Rosemary Fama, Ph.D.

Dr. Fama, a clinical and research neuropsychologist with a broad background in investigating brain-behavior relations, has special interest in component processes of memory and underlying neural networks. Dr. Fama has made substantial contributions to the investigation of neural correlates of memory impairment including those observed in alcohol-related Wernicke-Korsakoff syndrome, an amnesia associated with thiamine deficiency in individuals with chronic heavy alcohol consumption, HIV infection, and dementing diseases. Her current research focuses on how cognitive, behavioral, and emotional functioning are affected by chronic heavy drinking in adults and adolescents, how comorbid conditions accelerate disruptive processes, and what neural correlates subserve these functions. Translational goals are to inform treatment and improve quality of life.

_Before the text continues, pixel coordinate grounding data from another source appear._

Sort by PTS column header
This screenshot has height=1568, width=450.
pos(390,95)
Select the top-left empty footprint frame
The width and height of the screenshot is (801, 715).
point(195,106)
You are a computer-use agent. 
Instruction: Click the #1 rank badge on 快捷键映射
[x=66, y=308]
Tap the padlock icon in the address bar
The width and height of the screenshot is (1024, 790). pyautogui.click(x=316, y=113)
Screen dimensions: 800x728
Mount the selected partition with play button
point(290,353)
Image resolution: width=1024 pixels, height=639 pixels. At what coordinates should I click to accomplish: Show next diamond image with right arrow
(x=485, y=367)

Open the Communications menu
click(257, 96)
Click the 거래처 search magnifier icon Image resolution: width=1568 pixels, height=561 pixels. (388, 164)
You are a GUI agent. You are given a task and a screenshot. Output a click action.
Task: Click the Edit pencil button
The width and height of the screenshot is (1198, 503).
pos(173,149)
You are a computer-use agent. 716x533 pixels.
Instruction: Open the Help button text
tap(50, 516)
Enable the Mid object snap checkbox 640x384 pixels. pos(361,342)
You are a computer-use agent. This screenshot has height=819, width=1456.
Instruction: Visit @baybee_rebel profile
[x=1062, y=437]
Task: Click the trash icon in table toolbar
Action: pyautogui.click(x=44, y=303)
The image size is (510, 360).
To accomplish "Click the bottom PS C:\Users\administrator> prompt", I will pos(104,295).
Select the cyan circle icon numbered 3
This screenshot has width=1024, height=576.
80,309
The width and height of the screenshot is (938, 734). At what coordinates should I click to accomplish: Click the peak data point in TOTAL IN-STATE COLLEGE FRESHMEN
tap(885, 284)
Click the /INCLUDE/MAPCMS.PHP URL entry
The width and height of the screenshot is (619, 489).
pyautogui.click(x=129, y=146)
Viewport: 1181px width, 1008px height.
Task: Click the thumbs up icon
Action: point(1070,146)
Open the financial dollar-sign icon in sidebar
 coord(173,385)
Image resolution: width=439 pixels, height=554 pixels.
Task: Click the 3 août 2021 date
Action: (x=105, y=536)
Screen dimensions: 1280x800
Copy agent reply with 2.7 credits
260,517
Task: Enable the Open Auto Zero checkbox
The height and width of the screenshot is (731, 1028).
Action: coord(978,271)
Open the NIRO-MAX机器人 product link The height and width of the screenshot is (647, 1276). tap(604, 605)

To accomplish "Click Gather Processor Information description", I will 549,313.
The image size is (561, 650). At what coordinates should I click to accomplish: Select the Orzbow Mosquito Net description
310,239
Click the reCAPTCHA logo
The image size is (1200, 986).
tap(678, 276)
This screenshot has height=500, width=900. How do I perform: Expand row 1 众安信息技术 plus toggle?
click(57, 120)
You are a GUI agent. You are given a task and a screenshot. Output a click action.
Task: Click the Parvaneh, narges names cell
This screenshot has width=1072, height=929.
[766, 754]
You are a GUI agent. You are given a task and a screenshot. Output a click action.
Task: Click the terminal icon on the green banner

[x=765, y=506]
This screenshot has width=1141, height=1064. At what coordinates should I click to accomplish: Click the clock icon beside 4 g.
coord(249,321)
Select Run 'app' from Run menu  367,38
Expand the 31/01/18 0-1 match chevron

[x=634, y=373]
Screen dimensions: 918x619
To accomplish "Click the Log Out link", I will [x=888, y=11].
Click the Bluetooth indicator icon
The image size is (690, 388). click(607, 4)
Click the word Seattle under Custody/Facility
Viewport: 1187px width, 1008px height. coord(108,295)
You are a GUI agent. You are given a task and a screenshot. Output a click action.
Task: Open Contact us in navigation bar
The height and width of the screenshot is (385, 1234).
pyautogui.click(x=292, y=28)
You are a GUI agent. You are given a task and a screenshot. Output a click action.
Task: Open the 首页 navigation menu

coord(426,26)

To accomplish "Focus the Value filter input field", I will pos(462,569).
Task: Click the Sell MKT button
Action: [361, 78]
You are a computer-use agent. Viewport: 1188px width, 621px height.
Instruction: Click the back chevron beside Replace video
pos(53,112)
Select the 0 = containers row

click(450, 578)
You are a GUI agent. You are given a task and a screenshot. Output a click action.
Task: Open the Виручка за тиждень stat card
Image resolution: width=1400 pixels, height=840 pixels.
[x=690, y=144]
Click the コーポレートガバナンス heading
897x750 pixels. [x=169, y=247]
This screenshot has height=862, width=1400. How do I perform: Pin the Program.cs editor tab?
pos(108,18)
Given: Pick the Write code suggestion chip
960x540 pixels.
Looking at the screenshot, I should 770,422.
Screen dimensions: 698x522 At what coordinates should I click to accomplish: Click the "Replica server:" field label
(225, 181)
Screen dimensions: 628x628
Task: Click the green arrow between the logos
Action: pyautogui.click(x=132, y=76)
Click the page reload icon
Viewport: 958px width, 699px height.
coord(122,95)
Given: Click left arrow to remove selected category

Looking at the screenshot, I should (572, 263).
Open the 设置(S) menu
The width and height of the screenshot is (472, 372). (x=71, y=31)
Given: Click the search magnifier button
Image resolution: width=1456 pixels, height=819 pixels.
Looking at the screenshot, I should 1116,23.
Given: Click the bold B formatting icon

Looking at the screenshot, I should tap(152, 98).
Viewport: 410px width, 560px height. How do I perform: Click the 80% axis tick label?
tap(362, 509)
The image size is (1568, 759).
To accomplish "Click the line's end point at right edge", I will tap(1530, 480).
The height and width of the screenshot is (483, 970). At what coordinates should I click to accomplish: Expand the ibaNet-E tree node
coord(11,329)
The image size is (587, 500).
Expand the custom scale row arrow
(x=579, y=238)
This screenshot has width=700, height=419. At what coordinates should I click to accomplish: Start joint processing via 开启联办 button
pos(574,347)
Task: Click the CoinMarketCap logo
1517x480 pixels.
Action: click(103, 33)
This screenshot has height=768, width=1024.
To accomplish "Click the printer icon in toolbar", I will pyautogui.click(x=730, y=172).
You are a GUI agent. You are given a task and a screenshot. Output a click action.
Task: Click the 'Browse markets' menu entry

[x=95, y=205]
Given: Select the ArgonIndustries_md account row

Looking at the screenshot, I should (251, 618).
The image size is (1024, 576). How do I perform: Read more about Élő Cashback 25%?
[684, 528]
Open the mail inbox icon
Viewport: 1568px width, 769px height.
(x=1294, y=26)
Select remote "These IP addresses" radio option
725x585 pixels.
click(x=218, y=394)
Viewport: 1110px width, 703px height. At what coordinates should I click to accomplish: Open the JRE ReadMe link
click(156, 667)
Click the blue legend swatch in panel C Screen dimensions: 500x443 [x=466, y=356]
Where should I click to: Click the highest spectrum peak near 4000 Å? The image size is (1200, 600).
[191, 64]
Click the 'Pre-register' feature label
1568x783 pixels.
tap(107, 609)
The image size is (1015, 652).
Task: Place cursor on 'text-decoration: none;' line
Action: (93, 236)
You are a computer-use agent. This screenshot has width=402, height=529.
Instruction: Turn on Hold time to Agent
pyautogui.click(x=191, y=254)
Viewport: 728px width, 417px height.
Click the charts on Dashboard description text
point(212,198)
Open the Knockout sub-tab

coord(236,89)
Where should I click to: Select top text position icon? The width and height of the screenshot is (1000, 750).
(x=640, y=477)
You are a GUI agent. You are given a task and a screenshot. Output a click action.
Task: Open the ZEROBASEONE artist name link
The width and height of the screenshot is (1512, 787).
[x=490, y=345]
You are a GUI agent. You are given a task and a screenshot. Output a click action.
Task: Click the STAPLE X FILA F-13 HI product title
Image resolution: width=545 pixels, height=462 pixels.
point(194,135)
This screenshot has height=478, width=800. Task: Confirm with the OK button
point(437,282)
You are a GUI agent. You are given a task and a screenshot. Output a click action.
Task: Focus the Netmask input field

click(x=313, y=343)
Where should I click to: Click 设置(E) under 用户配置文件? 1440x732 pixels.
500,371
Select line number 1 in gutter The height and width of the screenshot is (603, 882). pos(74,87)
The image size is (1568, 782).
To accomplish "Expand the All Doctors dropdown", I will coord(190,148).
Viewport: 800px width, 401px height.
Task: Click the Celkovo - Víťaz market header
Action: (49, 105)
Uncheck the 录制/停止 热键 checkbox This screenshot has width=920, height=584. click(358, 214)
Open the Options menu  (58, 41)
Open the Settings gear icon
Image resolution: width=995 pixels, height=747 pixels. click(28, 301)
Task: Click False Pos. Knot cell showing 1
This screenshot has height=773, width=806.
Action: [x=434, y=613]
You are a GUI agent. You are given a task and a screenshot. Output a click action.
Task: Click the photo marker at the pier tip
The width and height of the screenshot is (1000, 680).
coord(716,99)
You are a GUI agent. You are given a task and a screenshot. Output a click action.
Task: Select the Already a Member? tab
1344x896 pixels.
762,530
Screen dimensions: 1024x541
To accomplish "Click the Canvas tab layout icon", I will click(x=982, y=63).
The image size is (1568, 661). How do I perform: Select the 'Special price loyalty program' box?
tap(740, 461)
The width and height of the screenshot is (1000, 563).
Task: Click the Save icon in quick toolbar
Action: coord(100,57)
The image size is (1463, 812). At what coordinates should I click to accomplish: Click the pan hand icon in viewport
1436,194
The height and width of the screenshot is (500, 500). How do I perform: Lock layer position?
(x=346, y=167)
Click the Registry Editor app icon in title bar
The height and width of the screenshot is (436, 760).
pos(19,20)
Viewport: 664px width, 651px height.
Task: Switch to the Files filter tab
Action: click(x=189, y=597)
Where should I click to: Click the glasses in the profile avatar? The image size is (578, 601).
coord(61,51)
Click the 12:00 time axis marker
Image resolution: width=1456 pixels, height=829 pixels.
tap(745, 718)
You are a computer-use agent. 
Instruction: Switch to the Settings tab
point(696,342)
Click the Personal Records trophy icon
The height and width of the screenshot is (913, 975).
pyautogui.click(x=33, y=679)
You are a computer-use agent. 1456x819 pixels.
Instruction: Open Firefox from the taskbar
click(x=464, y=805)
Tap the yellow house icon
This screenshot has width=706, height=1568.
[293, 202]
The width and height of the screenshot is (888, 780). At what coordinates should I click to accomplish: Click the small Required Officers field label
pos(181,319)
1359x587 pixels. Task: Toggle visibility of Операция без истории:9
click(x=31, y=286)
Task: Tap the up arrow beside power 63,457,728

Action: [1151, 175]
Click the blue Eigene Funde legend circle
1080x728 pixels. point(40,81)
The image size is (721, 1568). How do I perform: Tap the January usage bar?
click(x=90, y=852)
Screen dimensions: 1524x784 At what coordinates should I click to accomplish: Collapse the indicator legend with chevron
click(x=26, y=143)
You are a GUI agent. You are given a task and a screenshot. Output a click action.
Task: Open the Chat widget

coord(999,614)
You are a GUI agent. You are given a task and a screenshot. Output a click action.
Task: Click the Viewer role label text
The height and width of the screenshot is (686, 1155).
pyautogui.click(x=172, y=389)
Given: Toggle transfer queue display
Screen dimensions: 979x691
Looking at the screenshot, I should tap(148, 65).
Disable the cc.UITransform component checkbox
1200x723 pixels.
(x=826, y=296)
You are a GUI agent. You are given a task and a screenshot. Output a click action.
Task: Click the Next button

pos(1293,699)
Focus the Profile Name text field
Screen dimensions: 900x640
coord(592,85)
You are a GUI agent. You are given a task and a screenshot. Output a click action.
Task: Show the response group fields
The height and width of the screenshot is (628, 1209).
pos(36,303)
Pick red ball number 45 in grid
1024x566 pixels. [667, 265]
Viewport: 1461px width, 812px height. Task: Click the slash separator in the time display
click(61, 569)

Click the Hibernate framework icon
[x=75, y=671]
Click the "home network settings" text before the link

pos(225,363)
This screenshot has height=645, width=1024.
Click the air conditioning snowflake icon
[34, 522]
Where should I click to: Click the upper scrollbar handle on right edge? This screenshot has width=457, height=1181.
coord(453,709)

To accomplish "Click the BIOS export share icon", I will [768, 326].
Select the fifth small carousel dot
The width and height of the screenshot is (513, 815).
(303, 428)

Eva M. Müller-Oehring, Ph.D.

Dr. Muller-Oehring, a neuropsychologist, focuses on relations between brain structure and function using multimodal imaging approaches (e.g., MRI, DTI, resting state MRI, functional MRI) in healthy and disease. Her current work is aimed at a mechanistic understanding of the combined effects of aging and neuroinflammation in HIV on cognition and motor function in comparison with age-related neurodegenerative processes in Parkinson’s disease; neurofunctional mechanisms of automatic attentional bias (toward salient events, emotional and alcohol cues) and negative priming, and their role for relapse and the treatment of alcohol use disorders (AUD); and the effects of age, sex, and alcohol use during adolescence.


SRI International:


Stephanie Sassoon, Ph.D.

Stephanie Sassoon is a Research Scientist who has been with SRI International since 2001. She completed her Ph.D. in clinical psychology at Drexel University and earned a master’s degree in general psychology at American University. Prior to SRI, she served as a research coordinator for the Genetics of Recurrent Early-Onset Major Depression (GenRED) study at University of Pennsylvania. She has expertise in psychiatric diagnostics, and research interests include mood disorders, trauma, and substance use disorders.

Natalie M. Zahr, Ph.D.

Dr. Zahr, a translational neuroscientist, conducts human and rodent studies using in vivo multimodal imaging. As a contrast to healthy control aging, she examines the longitudinal brain dynamics associated with chronic conditions such as alcohol use disorder, HIV infection, Mild Cognitive Impairment, and related comorbidities. She is particularly interested in how peripheral physiological processes affected through the course of disease – including hepatic, nutritional, and neuroimmune pathways – contribute to changes in the central nervous system.